The American Society of Clinical Oncology hepatitis B virus (HBV) screening and management provisional clinical opinion (ASCO [Hwang 2020]) recommends HBV screening with hepatitis B surface antigen, hepatitis B core antibody, total Ig or IgG, and antibody to hepatitis B surface antigen prior to beginning (or at the beginning of) systemic anticancer therapy; do not delay treatment for screening/results. Detection of chronic or past HBV infection requires a risk assessment to determine antiviral prophylaxis requirements, monitoring, and follow-up.

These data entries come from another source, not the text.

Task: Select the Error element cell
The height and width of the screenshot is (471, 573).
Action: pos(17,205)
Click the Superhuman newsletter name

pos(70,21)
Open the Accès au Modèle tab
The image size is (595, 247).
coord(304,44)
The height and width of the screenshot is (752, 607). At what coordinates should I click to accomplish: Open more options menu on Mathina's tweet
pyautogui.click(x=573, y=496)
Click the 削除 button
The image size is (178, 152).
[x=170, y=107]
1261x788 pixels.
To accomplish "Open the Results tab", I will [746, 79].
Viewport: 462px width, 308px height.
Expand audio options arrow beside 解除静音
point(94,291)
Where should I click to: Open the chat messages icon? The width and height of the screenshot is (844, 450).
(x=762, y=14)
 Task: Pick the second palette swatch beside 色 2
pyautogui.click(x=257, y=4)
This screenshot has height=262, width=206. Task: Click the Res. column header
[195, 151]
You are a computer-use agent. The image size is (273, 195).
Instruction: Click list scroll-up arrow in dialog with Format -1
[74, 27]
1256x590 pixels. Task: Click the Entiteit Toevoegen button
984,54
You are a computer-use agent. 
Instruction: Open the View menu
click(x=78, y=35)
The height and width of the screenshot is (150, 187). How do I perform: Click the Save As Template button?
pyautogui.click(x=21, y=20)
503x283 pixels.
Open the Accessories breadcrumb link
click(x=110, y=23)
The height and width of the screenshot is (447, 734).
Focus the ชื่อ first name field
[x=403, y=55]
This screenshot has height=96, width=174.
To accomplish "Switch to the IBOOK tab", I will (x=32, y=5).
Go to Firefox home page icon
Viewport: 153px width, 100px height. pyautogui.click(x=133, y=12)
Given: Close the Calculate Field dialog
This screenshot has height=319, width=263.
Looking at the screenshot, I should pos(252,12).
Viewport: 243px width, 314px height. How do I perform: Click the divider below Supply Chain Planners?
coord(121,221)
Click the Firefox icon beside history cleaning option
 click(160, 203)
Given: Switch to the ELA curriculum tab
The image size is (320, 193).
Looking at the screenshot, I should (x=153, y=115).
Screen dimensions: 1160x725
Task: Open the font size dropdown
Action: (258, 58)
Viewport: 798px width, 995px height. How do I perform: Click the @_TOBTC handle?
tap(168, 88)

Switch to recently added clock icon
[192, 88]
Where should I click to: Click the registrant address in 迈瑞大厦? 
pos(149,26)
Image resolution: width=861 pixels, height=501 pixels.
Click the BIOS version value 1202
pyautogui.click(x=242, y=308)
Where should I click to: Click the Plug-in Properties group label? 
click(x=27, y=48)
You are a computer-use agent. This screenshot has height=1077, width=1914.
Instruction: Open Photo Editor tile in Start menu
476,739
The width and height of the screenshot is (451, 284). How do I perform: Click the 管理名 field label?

Cardiovascular monitoring: Comprehensive assessment prior to treatment including a history and physical examination, screening for cardiovascular disease risk factors such as hypertension, diabetes, dyslipidemia, obesity, and smoking (ASCO [Armenian 2017], (ESC [Lyon 2022]). Assess BP at baseline and each clinical visit (also consider weekly home monitoring for initial 3 months, then monthly thereafter); assess natriuretic peptide at baseline for high and very high-risk patients and consider at each cycle for the first 6 cycles; consider checking natriuretic peptide at baseline for low- and moderate-risk patients; obtain a baseline echocardiography in all patients (ESC [Lyon 2022]).
Bortezomib inhibits proteasomes, enzyme complexes which regulate protein homeostasis within the cell. Specifically, it reversibly inhibits chymotrypsin-like activity at the 26S proteasome, leading to activation of signaling cascades, cell-cycle arrest, and apoptosis.
Distribution: ~498 to 1,884 L/m2; distributes widely to peripheral tissues.
Protein binding: ~83%.
Metabolism: Hepatic primarily via CYP2C19, CYP3A4, and CYP1A2 and to a lesser extent CYP2D6 and CYP2C9; forms metabolites (inactive) via deboronization followed by hydroxylation.
Half-life elimination: Single dose: IV: 9 to 15 hours; Multiple dosing: 1 mg/m2: 40 to 193 hours; 1.3 mg/m2: 76 to 108 hours.
Hepatic function impairment: Dose-normalized mean AUC levels were increased by ~60% in patients with moderate or severe hepatic impairment.